My Sister's Grave - Robert Dugoni

*** A set of things already seen and predictable twists

My opinion on this book has changed a few times while reading it. The beginning did not impress me, but about halfway through the story I found myself involved in it, and then I was miserably disappointed at the end.
Let’s start with the positive aspects.
Dugoni writes well, there is no doubt about that.
The story flows smoothly, thanks to the evocative environments that cannot help but recall dreary images of familiar disturbing villages in the state of Washington, seen in films or on TV. As I said, around the half of the novel, it was interesting and you want to know how it goes on, as you are hoping for a few twists.
Unfortunately, this hope is disappointed.
In fact, you are faced with a whole set of things already seen, starting with the girl who disappeared/was killed in the village where nothing had happened before, to go on with the classic twenty years old case and to end with the snowstorm coming right in the most dramatic moment of story.
Tracy’s character, the protagonist, is not deep enough and I couldn’t identify in her.
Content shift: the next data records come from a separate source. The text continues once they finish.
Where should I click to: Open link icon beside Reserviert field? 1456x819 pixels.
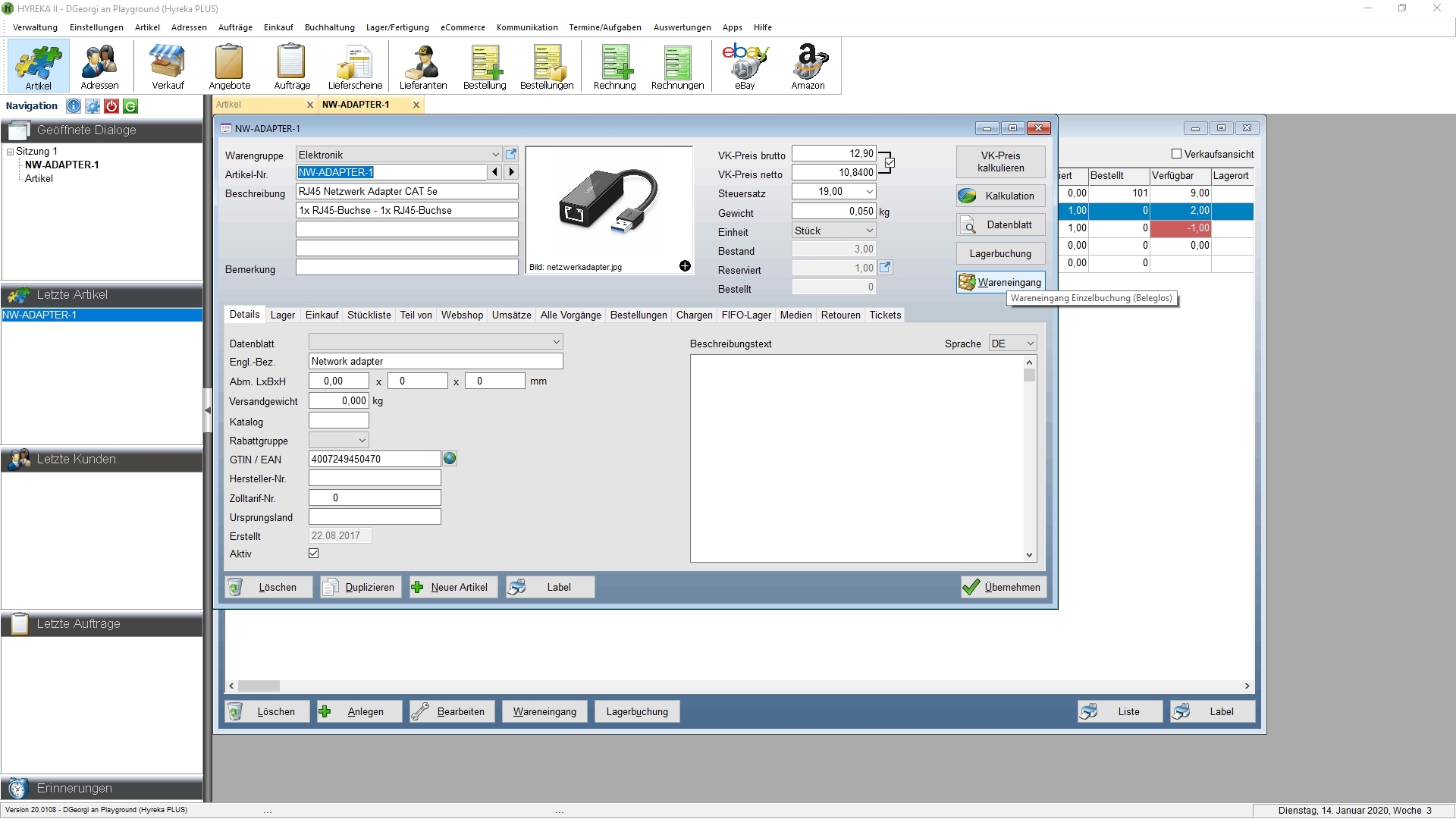pyautogui.click(x=885, y=268)
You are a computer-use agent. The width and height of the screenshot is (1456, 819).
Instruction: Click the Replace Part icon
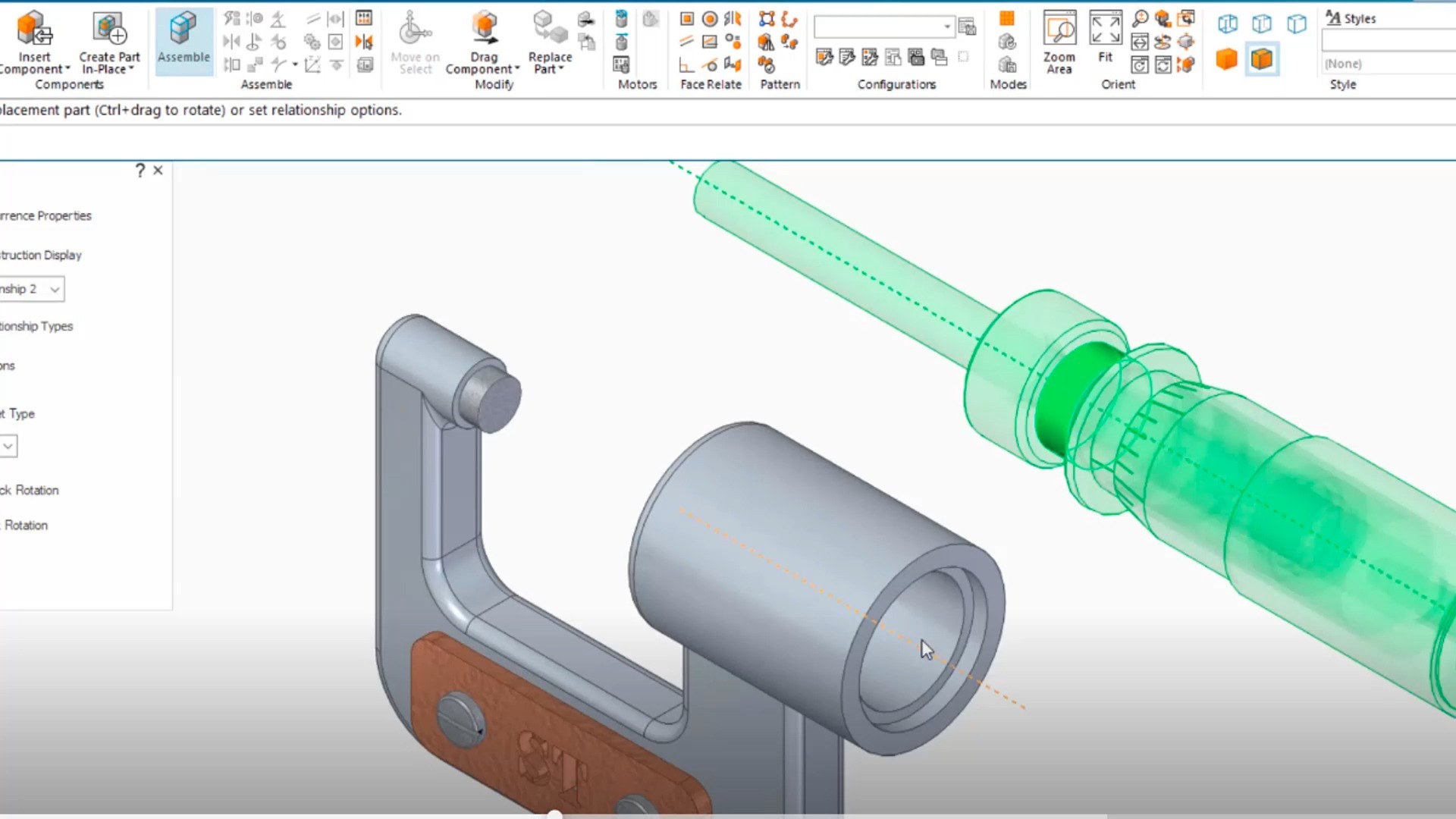[x=550, y=29]
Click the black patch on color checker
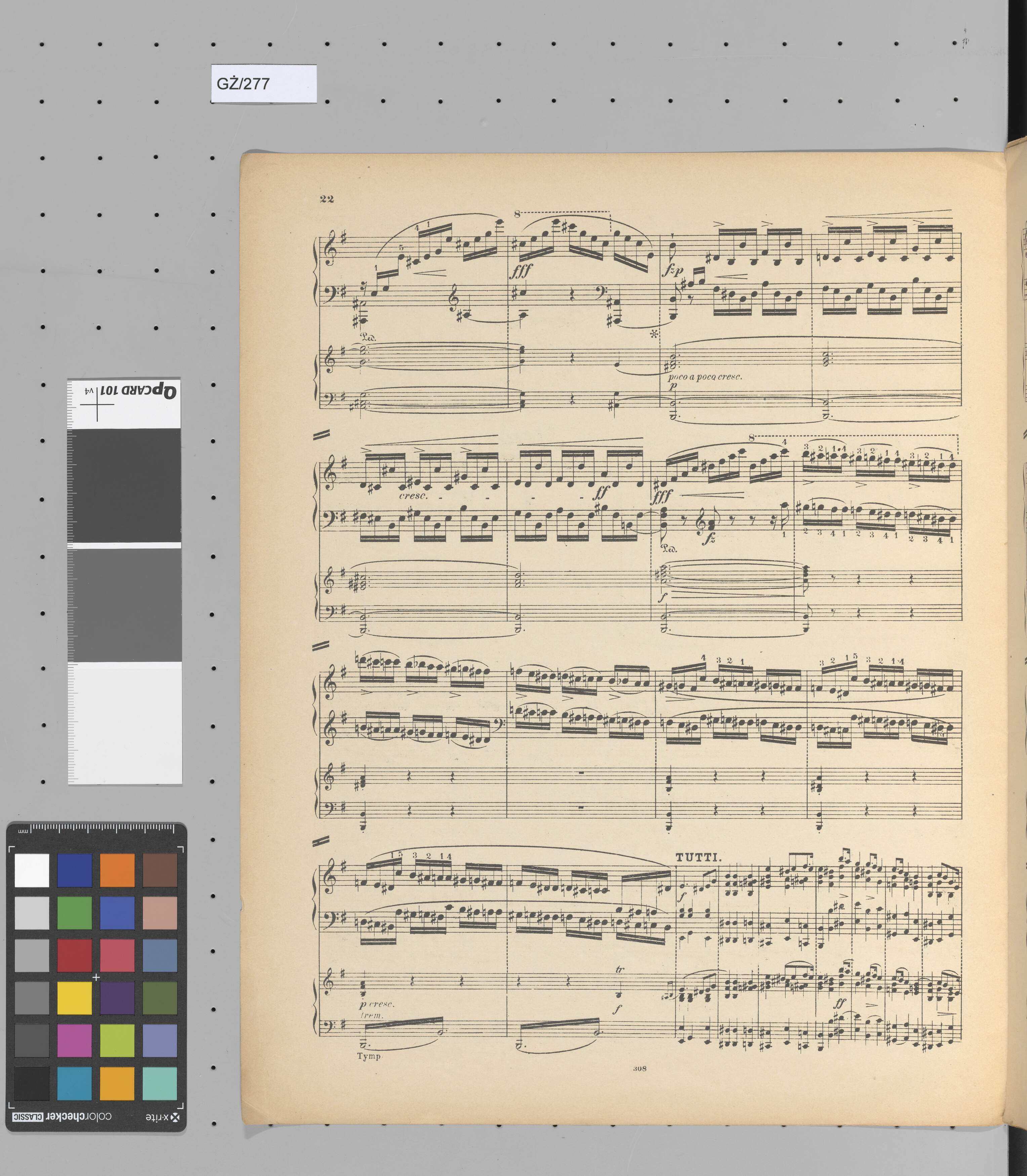This screenshot has height=1176, width=1027. coord(32,1083)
I liked Dan’s character, but in the end, he didn’t have so much space in the resolution of the story. He is a victim of the events. In addition, the sentimental development between the two is predictable since the beginning and is shown in a cool way, without involving the reader.
The flashbacks are sad and depressing, sometimes they don’t move the plot forward, they are just there as a dramatic element.
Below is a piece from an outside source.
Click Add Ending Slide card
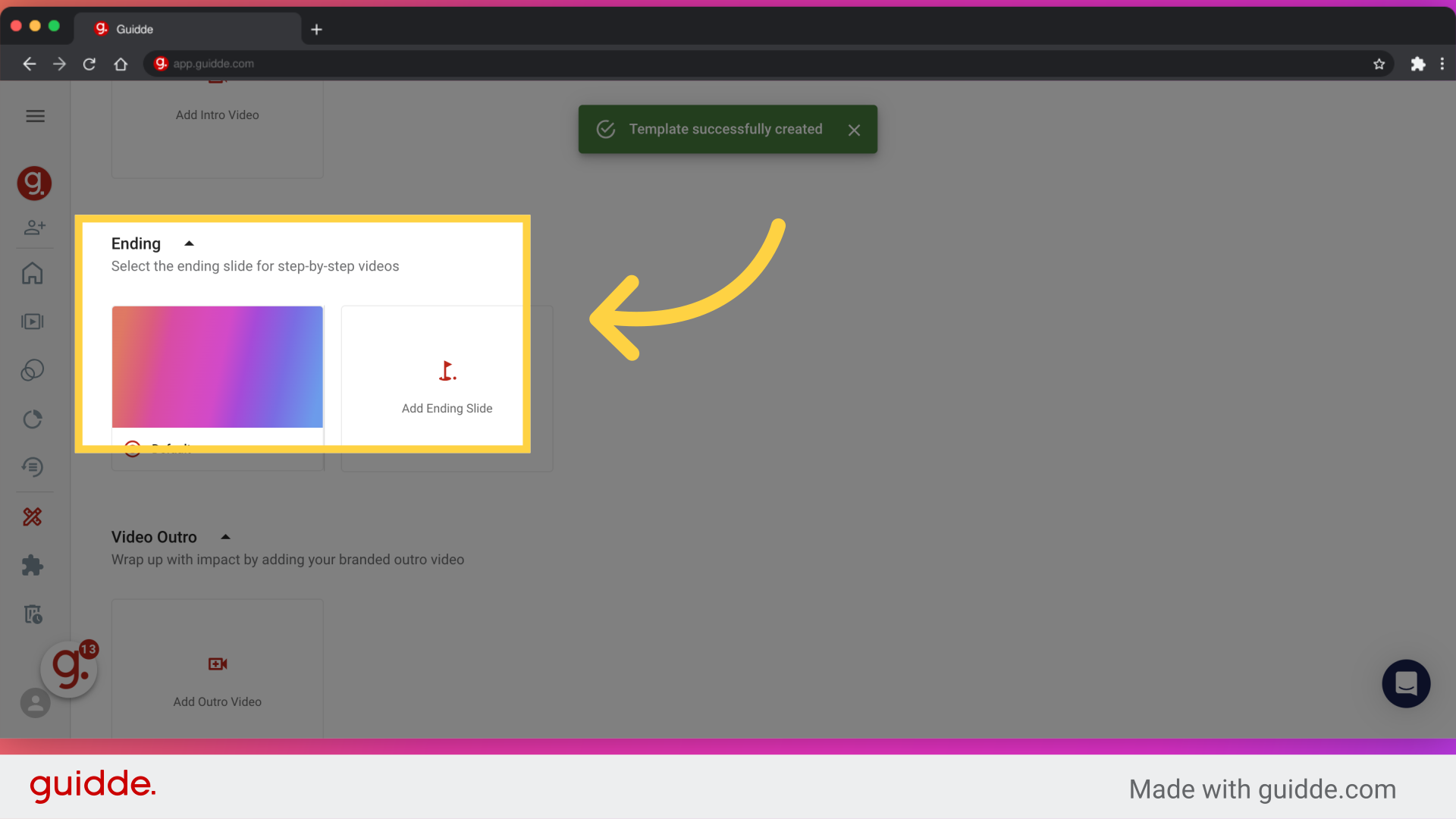The image size is (1456, 819). click(x=447, y=388)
The plot itself is the main problem of the novel. Could it have been that in twenty years Tracy focused on who could not be her sister’s murderer and not on who could be?
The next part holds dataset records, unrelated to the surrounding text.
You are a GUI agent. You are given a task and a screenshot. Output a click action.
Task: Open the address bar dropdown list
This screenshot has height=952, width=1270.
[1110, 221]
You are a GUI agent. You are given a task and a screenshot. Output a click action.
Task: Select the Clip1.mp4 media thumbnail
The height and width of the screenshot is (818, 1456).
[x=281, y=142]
The motivations of the characters are very weak, especially of those who sent Edmund House to jail. I can’t buy the reason why they never explained that to Tracy, making her torment herself for twenty years.
The author never takes us to think of whom the assassin might be, so that at one point, I hoped it was one of the characters who appeared by chance or just the most unlikely one, but unfortunately I was wrong. In theory, his intention was to suggest someone by means of the behaviour of the people involved in tampering with the evidence, but their motivation for such action is obvious, so not even for a moment I thought that one of them could have killed Sarah. Only in the last part, Dugoni tries to point to a character in particular, but even in this case, it is evident that the theory does not stand, and at the end of the game, the killer is as obvious as possible.
Moreover, all the while, I was amazed at how a detective in Seattle Murder Squad could not see the obvious.
In the face of all this, I didn’t notice any twists in the story, and in general, many of the events that should have surprised me are in fact predictable, as the author anticipates them or in any case directs them towards more developments that are predictable. After the obvious “revelation” of the murderer’s identity I knew how the story would end, because there was no doubt that Tracy would be saved, being the protagonist and being this one the first book in a series.
Finally, the last chapters are pretty useless. The scenes in which she goes to visit some people in the hospital were avoidable; the same can be said about the epilogue.
In a nutshell, I’m sorry but I have to say that, once I realised that it had no originality or surprise, I found the novel quite boring.